Um estudo publicado em 2025 no Cell Host & Microbe revelou que alterações na microbiota intestinal podem explicar até 30% das variações nos níveis de ansiedade.
As descobertas reforçam a importância da alimentação e da diversidade microbiana na regulação emocional. Para entender como isso aparece no dia a dia, a nutricionista Simone Ferreira detalha como essa relação se manifesta nos pacientes e quais hábitos ajudam a fortalecer o intestino.
Segundo Simone, os efeitos da disbiose costumam ser nítidos no consultório. Ela relata que pacientes com desequilíbrio intestinal chegam mais irritados, com pele seca, acne, retenção hídrica, dificuldade de emagrecer e carência de nutrientes, sinais que muitas vezes estão ligados à saúde emocional.
O estudo aponta que cepas de Lactobacillus e Bifidobacterium reduzem a produção de cortisol, hormônio relacionado ao estresse. Para estimular naturalmente essas bactérias, Simone recomenda aumentar o consumo de alimentos de verdade, reduzir ultraprocessados, tratar disbiose quando presente e diversificar o prato no dia a dia.
Uma alimentação pobre em fibras e rica em ultraprocessados pode intensificar quadros de ansiedade. “Ultraprocessados aumentam e muito a ansiedade, porque alteram a microbiota intestinal”, explica a nutricionista.
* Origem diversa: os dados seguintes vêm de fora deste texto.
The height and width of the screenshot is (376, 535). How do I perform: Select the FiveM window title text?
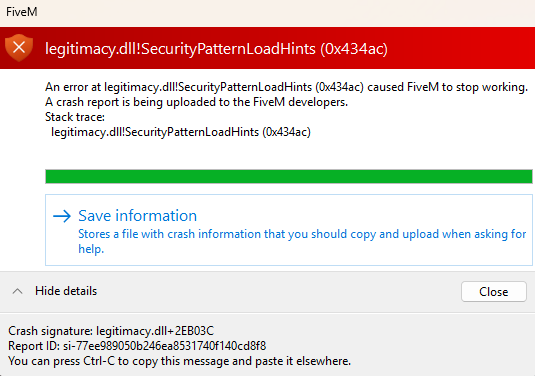pyautogui.click(x=22, y=12)
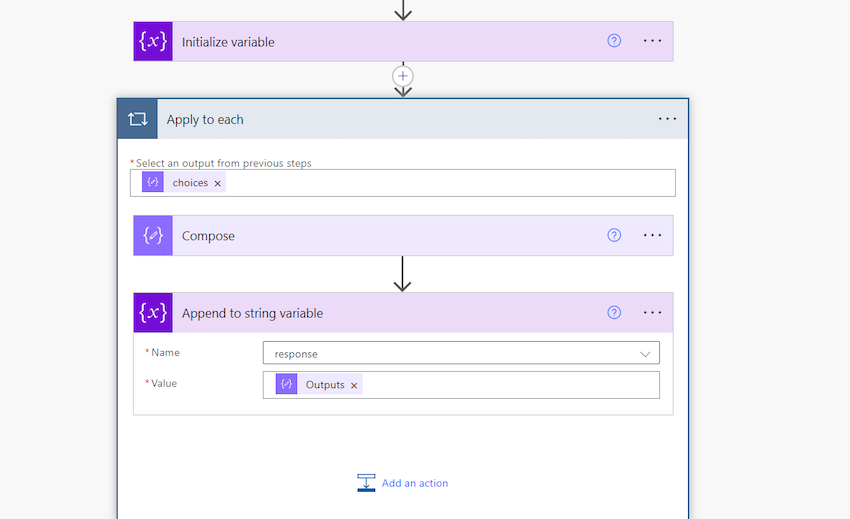Click Append to string variable icon

(x=153, y=313)

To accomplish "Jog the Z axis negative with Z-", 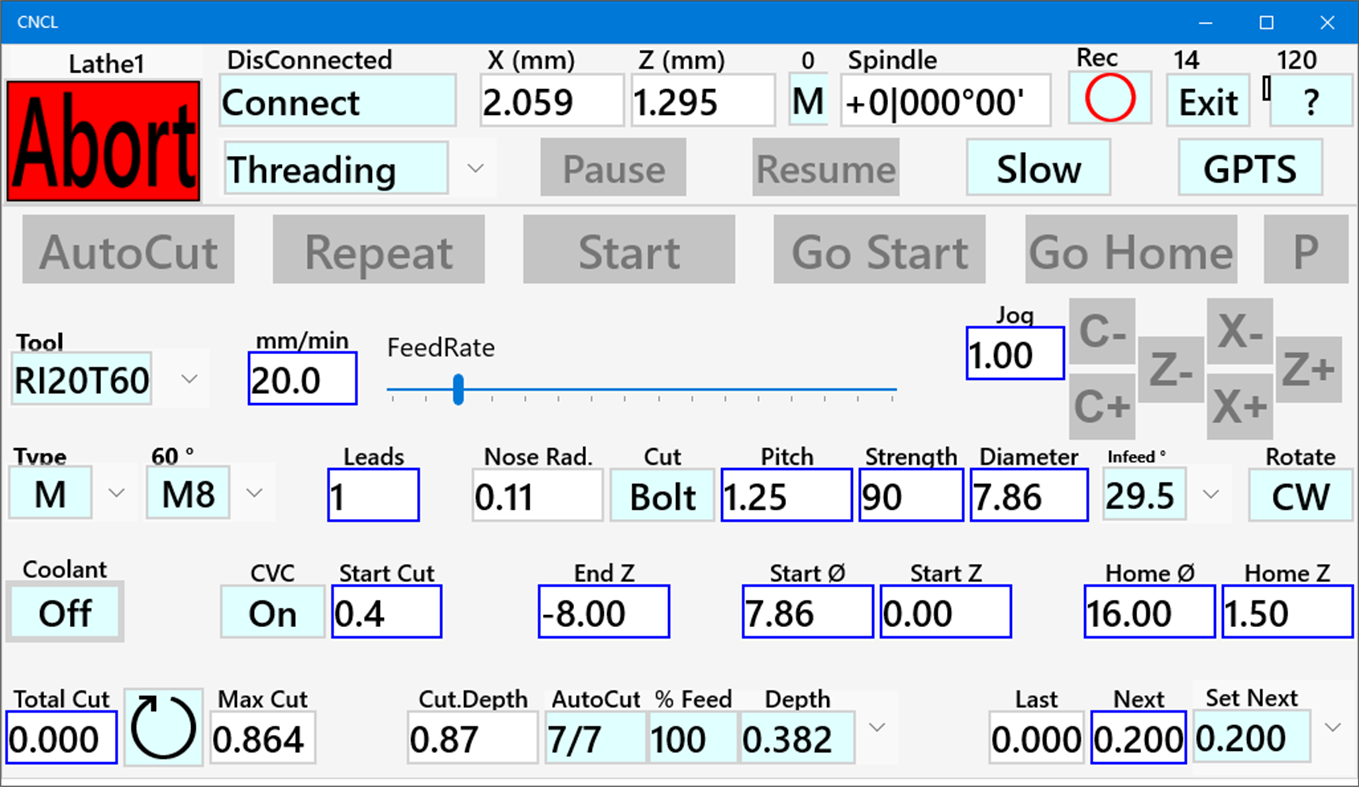I will tap(1171, 370).
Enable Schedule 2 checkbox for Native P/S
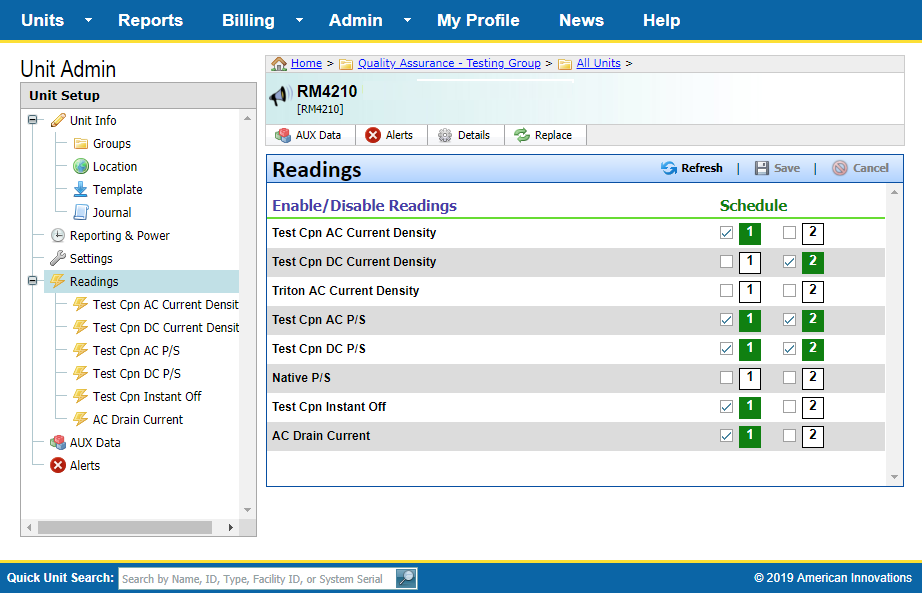922x593 pixels. (789, 378)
A ciência reforça que aditivos, excesso de açúcar e gorduras artificiais prejudicam bactérias benéficas e favorecem processos inflamatórios.
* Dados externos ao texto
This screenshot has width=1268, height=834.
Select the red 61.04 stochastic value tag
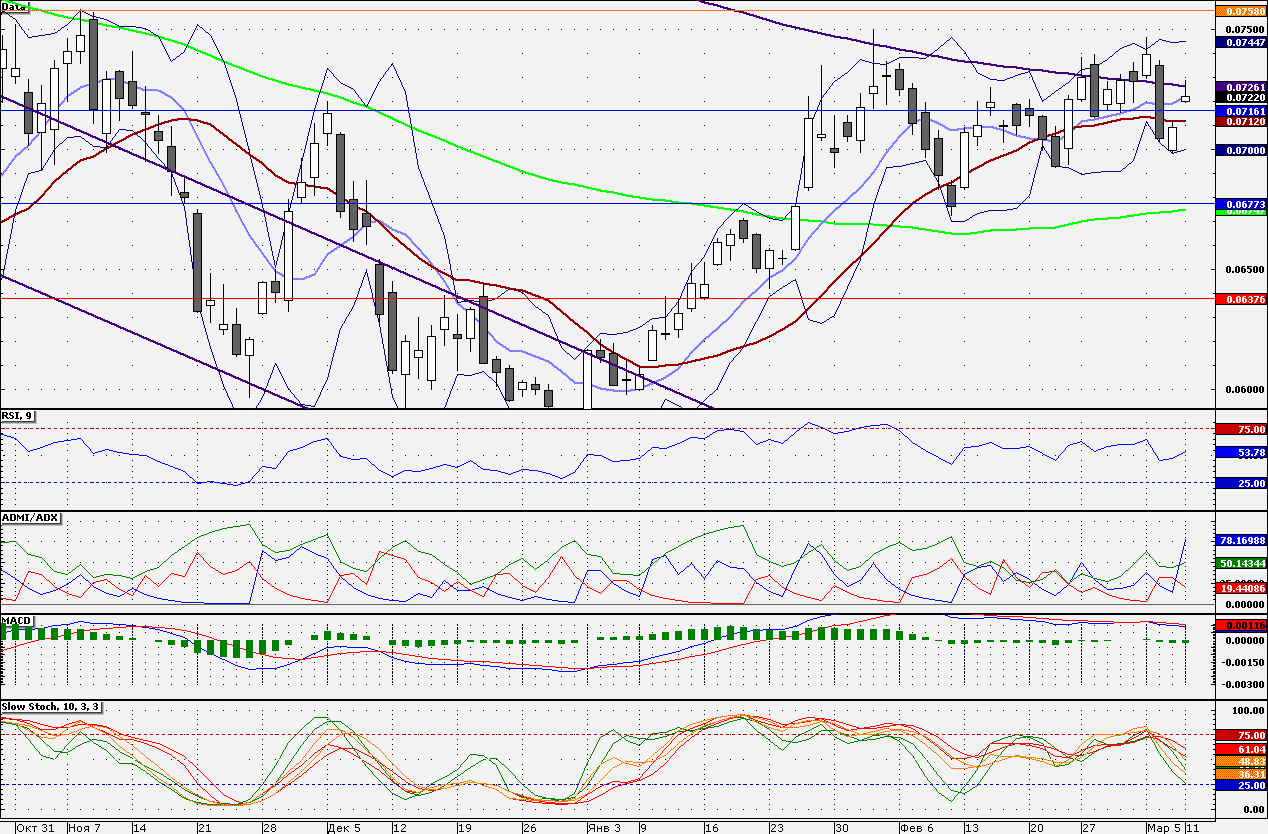pyautogui.click(x=1241, y=748)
No âmbito da suplementação, fibras fermentáveis como inulina e psyllium podem apoiar o controle da ansiedade ao estimular a produção de butirato, ácido graxo fundamental para o cérebro. “Uso muito o psyllium. Ele ajuda a controlar a fome e melhora a microbiota, o que reflete também no humor dos pacientes”, destaca Simone.
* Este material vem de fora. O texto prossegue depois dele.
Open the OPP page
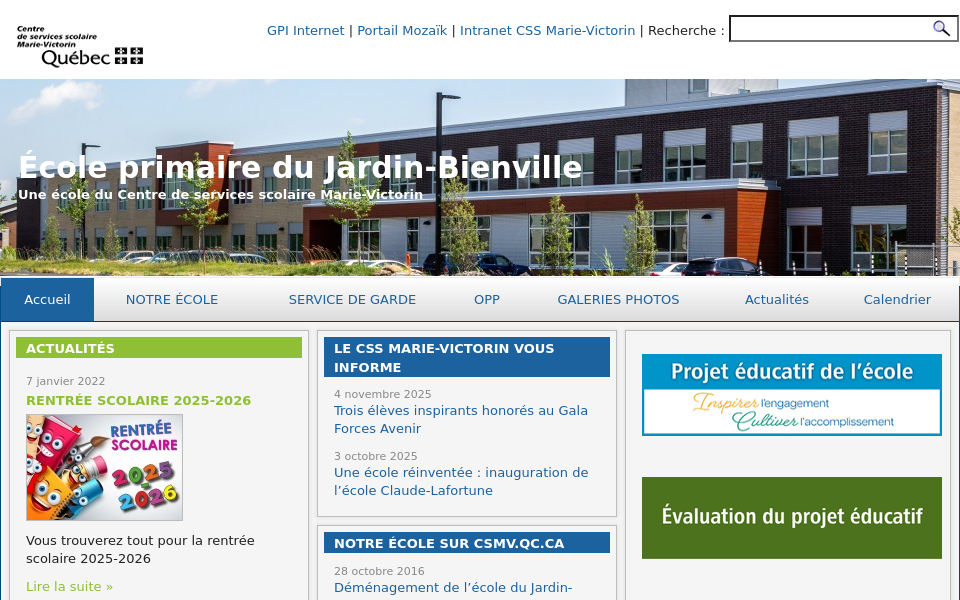This screenshot has height=600, width=960. click(487, 299)
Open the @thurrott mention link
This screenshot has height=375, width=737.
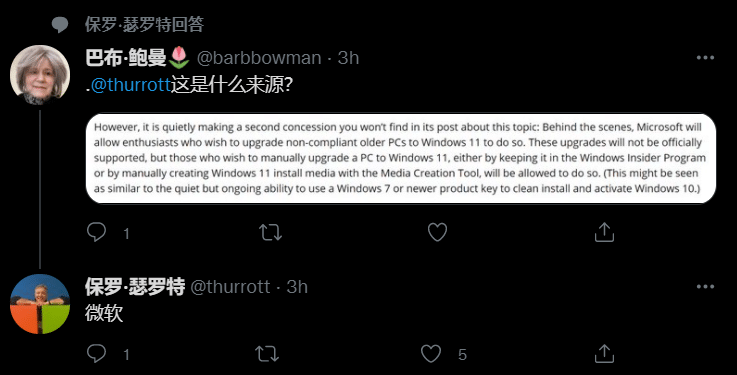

Para modular neurotransmissores como serotonina, dopamina e GABA, que fazem parte do eixo intestino-cérebro, Simone reforça que não existe um alimento único capaz de transformar o humor: “É um conjunto de hábitos. Incluo fontes de triptofano no dia a dia dos pacientes, como cacau, banana, aveia, castanhas e grão-de-bico.”
A nutricionista orienta ainda que um prato ideal para favorecer a diversidade microbiana deve ter pelo menos cinco cores, incluindo frutas ricas em vitamina C e uma fonte de gordura boa, como azeite, abacate ou nozes. “Isso amplia o aporte de fibras, vitaminas e antioxidantes e evita a monotonia alimentar”, explica.
O estudo reforça o que especialistas e pesquisas recentes já indicam: cuidar do intestino é cuidar da saúde mental. E pequenas mudanças — mais fibras, menos ultraprocessados, variedade e constância — podem impactar diretamente o humor e a qualidade de vida.